Le Olimpiadi, in generale, sono un momento in cui le nazioni mettono in campo i loro atleti migliori nella speranza di primeggiare sul resto del mondo. Per gli atleti però esiste anche un altro aspetto, non meno importante: l’enorme copertura mediatica è capace di esaltare e consegnare alla storia colui che infrange un record del mondo, almeno fino a che qualcun altro non lo supera.
Ecco, se vogliamo le olimpiadi sono un grande banco di prova per i record mondiali, dato l’alto numero di atleti ed eventi. Anche l’informatica è sempre alla caccia di record da battere, sotto forma di hardware e frequenze di clock, o Terabyte per centimetro quadrato, oppure nella forma più sottile dell’ingegneria del software e dell’intelligenza artificiale. Quando ho letto questo articolo di The Technium sul computer giocatore di Go m’è venuto in mente questo parallelo.

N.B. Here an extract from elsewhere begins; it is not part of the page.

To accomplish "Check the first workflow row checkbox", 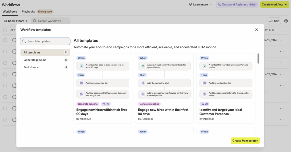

Il Go è un gioco molto antico originario della Cina, in cui due giocatori si affrontano su un tabellone reticolare di 19×19 caselle. Secondo wikipedia le possibili combinazioni di mosse ammontano a 4,63 per 10 alla 170, un numero spaventosamente alto che ci fa capire perché è così importante la notizia del computer che batte l’uomo: diversamente dagli scacchi, in questo gioco la mera forza bruta del calcolo delle possibili mosse è impossibile, o quantomeno non conveniente.
Per vincere è necessaria abilità, adattabilità e una sorta di “pattern recognition”, e per questo motivo molte persone hanno ritenuto che un computer non avrebbe mai potuto vincere una partita di Go contro un maestro umano.”Hanno ritenuto” ovviamente al passato, visto che il 7 agosto un software specifico chiamato MoGo, fatto girare su 800 processori da 4,7 Ghz per un totale di 15 Teraflops, ha battuto Muyngwan Kim, un ottavo dan di Go. Secondo lo sconfitto, a fine partita, il software gioca come un secondo-terzo dan, e bisogna anche dire che Kim gli ha concesso un handicap di nove pedine e che ha vinto altre due partite. Però chi ha vissuto l’era di Deep Blue e delle epiche sfide con Kasparov sa bene che questa è solo la crepa nella diga. Anzi, è la prima pedina di un gioco che andrà avanti per un po’ con risultati alterni, ma che è inevitabilmente destinato a favore dell’automa. E poi sarà il turno di quale altra attività fino ad oggi prerogativa dell’essere umano, del “è impossibile che un computer lo faccia meglio”?